Software can use the synchronization primitives to implement a semaphore as follows:
1. Use a Load-Exclusive instruction to read from the semaphore address to check whether the
semaphore is free.
2. If the semaphore is free, use a Store-Exclusive to write the claim value to the semaphore
address.
3. If the returned status bit from step 2 indicates that the Store-Exclusive succeeded, then the
software has claimed the semaphore. However, if the Store-Exclusive failed, another process
might have claimed the semaphore after the software performed step 1.
The Cortex-M3 includes an exclusive access monitor that tags the fact that the processor has
executed a Load-Exclusive instruction. The processor removes its exclusive access tag if:
■ It executes a CLREX instruction.
■ It executes a Store-Exclusive instruction, regardless of whether the write succeeds.
■ An exception occurs, which means the processor can resolve semaphore conflicts between
different threads.
For more information about the synchronization primitive instructions, see the Cortex™-M3/M4
Instruction Set Technical User's Manual.
2.5 Exception Model
The ARM Cortex-M3 processor and the Nested Vectored Interrupt Controller (NVIC) prioritize and
handle all exceptions in Handler Mode.
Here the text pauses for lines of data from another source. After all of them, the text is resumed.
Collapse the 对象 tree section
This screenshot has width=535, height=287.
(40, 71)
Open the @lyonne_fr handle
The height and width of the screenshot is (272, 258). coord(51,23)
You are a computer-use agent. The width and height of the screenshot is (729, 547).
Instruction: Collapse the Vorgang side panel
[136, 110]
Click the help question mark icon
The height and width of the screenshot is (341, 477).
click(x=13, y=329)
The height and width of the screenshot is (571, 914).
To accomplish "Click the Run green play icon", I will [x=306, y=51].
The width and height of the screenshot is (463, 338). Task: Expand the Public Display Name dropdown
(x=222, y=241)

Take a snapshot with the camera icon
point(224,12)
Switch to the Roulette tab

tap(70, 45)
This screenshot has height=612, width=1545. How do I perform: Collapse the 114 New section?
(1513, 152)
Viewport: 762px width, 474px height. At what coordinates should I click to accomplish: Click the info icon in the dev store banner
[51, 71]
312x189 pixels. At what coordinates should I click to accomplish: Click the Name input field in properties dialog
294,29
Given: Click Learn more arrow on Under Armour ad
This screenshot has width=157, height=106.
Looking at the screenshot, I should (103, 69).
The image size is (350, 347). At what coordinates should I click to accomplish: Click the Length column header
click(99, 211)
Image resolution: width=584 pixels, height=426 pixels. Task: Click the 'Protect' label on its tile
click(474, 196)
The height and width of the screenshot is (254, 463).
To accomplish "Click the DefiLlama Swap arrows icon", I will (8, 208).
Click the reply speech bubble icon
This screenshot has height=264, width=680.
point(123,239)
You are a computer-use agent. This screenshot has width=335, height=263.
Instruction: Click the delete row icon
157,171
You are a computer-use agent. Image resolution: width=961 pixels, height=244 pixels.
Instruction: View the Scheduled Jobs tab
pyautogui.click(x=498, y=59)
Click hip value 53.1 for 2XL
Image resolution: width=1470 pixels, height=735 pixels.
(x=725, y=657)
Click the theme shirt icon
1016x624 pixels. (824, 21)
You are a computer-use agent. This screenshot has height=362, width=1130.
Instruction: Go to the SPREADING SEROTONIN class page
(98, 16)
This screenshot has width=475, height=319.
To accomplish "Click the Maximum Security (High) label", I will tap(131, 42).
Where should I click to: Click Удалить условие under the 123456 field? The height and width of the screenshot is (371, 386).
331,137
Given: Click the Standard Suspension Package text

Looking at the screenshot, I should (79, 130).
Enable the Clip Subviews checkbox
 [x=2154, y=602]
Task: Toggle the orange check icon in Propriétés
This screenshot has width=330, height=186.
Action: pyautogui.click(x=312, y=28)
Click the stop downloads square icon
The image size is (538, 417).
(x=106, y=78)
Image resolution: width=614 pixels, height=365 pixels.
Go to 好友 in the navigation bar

The processor state is automatically stored to the stack on
an exception and automatically restored from the stack at the end of the Interrupt Service Routine
(ISR). The vector is fetched in parallel to the state saving, enabling efficient interrupt entry. The
processor supports tail-chaining, which enables back-to-back interrupts to be performed without the
overhead of state saving and restoration.
Table 2-8 on page 84 lists all exception types. Software can set eight priority levels on seven of
these exceptions (system handlers) as well as on 27 interrupts (listed in Table 2-9 on page 85).
Priorities on the system handlers are set with the NVIC System Handler Priority n (SYSPRIn)
registers. Interrupts are enabled through the NVIC Interrupt Set Enable n (ENn) register and
prioritized with the NVIC Interrupt Priority n (PRIn) registers. Priorities can be grouped by splitting
priority levels into preemption priorities and subpriorities. All the interrupt registers are described in
“Nested Vectored Interrupt Controller (NVIC)” on page 98.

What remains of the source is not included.